Saved data entries
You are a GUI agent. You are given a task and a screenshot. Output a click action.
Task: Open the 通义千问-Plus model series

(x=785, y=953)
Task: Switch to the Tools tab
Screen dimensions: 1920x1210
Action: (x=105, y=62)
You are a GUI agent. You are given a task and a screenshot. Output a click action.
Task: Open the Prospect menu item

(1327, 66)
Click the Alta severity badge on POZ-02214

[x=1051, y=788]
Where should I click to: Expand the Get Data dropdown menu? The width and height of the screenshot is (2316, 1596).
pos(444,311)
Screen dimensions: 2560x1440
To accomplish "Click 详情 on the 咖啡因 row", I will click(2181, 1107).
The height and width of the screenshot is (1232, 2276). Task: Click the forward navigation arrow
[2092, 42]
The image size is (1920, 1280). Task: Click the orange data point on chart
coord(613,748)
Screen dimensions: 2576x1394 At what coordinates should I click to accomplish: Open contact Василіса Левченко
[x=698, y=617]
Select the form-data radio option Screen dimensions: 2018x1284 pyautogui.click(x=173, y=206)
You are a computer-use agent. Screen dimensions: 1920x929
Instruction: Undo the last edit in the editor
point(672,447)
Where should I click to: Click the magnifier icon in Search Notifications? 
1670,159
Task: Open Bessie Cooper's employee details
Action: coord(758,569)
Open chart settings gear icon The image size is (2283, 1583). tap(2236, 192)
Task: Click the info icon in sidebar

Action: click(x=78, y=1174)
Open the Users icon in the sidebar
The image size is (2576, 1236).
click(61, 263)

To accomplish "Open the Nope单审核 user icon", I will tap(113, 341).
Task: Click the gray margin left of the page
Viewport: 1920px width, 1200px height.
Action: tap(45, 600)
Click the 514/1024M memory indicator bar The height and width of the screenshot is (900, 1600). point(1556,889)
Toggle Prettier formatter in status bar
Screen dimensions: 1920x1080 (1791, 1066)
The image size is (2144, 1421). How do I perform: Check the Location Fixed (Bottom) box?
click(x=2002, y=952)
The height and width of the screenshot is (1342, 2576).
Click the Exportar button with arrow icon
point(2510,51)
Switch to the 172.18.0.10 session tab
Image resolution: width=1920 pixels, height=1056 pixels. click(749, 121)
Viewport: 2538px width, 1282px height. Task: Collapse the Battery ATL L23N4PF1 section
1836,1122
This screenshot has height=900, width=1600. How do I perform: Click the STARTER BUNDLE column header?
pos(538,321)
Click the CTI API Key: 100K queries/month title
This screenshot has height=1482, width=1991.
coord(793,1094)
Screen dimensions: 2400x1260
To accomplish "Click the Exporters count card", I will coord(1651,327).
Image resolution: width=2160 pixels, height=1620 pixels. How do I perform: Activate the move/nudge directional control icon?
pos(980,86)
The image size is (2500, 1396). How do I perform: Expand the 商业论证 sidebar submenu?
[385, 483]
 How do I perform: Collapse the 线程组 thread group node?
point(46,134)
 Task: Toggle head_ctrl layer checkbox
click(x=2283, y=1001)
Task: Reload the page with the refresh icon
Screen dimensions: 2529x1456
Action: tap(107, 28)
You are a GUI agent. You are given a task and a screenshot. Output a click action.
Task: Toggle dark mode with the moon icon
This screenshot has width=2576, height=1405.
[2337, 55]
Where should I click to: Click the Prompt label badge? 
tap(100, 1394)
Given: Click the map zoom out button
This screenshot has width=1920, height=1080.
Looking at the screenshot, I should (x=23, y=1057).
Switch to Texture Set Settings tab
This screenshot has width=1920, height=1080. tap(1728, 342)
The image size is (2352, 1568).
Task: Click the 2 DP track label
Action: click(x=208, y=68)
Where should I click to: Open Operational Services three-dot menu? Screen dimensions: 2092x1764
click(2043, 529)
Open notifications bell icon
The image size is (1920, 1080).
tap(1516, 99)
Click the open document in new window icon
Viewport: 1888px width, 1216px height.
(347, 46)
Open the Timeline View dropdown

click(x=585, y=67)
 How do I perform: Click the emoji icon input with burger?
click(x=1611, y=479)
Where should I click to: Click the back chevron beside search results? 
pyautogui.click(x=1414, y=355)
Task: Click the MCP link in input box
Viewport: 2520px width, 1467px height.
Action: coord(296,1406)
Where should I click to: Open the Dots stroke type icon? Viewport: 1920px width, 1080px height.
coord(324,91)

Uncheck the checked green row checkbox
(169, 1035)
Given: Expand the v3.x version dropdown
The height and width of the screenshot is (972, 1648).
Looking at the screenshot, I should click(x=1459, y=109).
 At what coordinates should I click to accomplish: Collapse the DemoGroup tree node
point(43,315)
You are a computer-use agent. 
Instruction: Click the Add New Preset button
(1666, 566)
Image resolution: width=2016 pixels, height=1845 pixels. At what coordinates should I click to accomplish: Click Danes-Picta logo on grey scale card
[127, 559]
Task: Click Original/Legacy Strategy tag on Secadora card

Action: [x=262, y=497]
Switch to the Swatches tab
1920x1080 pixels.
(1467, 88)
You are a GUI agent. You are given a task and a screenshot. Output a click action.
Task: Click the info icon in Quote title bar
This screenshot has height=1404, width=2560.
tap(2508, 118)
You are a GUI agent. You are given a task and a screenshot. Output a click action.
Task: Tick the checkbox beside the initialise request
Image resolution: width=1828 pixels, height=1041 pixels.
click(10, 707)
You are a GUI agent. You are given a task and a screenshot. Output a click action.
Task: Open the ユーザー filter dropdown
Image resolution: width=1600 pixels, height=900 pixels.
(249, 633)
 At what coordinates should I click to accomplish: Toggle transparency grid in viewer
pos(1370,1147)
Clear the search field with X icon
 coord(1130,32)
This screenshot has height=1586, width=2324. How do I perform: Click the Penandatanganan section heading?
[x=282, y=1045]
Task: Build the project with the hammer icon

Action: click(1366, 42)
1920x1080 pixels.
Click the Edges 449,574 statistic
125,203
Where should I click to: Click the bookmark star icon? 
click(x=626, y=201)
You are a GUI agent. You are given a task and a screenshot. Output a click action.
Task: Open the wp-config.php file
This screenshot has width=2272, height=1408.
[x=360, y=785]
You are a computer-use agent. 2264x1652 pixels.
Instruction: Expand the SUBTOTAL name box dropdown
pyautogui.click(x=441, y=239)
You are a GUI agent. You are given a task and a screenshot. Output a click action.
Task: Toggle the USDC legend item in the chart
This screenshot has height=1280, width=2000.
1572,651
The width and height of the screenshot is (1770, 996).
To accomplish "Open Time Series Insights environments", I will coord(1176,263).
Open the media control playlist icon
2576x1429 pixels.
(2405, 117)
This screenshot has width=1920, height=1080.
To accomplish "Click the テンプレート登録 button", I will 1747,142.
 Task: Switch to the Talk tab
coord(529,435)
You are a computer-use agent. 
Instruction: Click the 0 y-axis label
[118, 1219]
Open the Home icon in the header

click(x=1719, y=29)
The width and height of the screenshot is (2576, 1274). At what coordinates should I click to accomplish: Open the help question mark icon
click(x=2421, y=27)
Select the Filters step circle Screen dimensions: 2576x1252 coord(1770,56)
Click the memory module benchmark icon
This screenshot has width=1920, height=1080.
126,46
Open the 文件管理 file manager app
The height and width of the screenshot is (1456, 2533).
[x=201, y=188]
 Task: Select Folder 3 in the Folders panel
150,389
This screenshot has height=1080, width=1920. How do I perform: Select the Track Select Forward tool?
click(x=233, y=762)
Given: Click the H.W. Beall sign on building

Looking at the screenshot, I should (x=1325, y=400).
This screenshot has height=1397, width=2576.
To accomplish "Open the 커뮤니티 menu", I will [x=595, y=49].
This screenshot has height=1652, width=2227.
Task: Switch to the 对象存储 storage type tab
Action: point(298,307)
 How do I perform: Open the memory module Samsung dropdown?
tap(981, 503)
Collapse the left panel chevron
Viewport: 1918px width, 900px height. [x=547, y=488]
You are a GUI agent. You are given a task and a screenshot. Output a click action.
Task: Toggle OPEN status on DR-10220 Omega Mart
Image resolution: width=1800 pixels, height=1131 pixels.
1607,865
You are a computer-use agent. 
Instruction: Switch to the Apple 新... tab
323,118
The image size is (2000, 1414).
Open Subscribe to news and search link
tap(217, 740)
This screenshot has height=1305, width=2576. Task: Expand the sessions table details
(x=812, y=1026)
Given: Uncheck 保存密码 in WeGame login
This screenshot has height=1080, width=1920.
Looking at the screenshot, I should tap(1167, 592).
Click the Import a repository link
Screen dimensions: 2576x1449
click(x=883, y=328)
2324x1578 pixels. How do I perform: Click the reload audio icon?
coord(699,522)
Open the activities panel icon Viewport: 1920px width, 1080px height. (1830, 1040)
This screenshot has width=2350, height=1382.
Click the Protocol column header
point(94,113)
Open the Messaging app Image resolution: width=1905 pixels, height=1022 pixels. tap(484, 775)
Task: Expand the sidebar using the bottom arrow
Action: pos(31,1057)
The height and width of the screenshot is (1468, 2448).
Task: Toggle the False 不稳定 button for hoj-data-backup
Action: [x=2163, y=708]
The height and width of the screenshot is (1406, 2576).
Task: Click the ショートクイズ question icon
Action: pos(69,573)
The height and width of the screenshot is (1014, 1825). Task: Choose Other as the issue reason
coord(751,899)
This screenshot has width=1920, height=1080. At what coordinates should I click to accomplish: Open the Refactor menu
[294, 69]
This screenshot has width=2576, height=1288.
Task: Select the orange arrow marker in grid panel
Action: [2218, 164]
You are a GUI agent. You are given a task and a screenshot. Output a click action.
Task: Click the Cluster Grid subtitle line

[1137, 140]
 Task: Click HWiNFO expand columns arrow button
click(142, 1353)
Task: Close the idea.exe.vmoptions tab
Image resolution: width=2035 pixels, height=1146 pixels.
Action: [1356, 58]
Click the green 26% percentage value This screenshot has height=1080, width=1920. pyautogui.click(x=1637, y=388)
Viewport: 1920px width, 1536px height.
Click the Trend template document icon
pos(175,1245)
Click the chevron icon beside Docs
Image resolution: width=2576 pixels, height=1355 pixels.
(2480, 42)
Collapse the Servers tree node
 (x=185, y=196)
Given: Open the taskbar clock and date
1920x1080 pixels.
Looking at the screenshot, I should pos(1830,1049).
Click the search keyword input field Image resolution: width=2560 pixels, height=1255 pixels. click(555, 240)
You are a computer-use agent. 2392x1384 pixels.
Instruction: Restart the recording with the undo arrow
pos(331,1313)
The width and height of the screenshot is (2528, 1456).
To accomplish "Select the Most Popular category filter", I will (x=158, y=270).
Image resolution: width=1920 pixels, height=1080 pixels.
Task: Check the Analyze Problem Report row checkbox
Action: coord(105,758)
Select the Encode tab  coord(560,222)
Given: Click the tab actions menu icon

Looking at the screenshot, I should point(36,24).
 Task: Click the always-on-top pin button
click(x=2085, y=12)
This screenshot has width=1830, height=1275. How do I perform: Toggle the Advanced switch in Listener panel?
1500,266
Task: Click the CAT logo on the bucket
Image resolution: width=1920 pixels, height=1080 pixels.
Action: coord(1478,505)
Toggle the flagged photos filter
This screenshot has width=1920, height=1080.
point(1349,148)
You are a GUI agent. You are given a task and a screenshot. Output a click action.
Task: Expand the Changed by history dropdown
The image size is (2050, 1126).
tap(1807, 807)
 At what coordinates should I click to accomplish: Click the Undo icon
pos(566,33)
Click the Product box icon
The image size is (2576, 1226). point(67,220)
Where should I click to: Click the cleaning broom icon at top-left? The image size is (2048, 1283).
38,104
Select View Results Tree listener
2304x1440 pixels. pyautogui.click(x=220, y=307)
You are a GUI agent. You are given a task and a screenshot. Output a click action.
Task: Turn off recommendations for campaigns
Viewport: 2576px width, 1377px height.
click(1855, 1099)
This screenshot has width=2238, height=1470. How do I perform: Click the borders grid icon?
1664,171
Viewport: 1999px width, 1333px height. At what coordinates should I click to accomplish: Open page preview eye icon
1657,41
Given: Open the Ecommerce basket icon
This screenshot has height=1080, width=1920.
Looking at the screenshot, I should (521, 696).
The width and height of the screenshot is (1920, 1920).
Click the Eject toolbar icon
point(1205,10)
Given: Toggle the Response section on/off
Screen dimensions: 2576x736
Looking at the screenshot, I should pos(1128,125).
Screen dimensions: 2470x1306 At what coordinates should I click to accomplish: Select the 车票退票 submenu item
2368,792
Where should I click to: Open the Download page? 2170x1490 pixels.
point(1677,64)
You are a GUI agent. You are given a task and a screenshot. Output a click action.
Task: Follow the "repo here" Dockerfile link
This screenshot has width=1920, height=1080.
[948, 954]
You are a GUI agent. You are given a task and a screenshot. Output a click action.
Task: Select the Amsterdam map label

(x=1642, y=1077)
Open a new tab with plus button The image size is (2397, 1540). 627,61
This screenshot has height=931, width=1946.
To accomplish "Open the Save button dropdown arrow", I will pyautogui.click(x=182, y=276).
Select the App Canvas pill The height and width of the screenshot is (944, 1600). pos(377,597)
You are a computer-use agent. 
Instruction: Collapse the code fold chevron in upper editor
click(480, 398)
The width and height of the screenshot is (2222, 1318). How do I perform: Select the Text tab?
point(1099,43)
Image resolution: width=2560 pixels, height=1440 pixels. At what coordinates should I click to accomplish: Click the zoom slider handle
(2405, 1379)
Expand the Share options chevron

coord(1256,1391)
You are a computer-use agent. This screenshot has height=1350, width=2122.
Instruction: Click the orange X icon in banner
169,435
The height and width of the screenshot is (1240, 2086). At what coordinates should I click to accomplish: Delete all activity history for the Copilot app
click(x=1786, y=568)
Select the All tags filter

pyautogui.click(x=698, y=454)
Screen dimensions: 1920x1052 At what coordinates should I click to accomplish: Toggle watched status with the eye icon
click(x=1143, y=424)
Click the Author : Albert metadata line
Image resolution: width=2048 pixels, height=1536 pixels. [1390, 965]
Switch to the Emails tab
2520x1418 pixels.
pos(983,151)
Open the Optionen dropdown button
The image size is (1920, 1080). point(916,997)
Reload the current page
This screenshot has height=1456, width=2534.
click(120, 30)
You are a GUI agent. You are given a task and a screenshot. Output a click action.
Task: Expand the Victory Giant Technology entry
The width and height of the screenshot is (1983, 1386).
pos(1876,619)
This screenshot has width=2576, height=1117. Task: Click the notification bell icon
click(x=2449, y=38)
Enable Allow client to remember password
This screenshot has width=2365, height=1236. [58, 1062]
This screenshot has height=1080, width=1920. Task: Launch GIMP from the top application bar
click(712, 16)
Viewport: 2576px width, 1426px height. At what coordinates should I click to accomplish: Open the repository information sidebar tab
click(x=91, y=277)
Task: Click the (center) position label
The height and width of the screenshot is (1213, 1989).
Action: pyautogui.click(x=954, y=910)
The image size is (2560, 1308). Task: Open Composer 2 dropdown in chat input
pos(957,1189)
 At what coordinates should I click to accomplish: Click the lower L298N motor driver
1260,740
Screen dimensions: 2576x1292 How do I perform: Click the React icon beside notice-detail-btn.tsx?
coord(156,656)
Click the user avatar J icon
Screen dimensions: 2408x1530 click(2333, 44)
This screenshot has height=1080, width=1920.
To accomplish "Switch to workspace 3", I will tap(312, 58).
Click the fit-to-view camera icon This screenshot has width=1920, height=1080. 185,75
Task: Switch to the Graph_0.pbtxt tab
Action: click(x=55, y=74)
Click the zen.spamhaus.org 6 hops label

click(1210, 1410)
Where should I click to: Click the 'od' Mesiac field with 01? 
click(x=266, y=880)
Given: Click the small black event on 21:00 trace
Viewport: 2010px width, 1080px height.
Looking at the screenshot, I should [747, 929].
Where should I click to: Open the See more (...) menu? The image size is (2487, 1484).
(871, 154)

◆ What you need to do ◆
Look above and repeat, character for character, the lines from the first one to the line with "Screen dimensions: 2560x1440", counting both.

◆ Your solution ◆
You are a GUI agent. You are given a task and a screenshot. Output a click action.
Task: Open the 通义千问-Plus model series

(x=785, y=953)
Task: Switch to the Tools tab
Screen dimensions: 1920x1210
Action: (x=105, y=62)
You are a GUI agent. You are given a task and a screenshot. Output a click action.
Task: Open the Prospect menu item

(1327, 66)
Click the Alta severity badge on POZ-02214

[x=1051, y=788]
Where should I click to: Expand the Get Data dropdown menu? The width and height of the screenshot is (2316, 1596).
pos(444,311)
Screen dimensions: 2560x1440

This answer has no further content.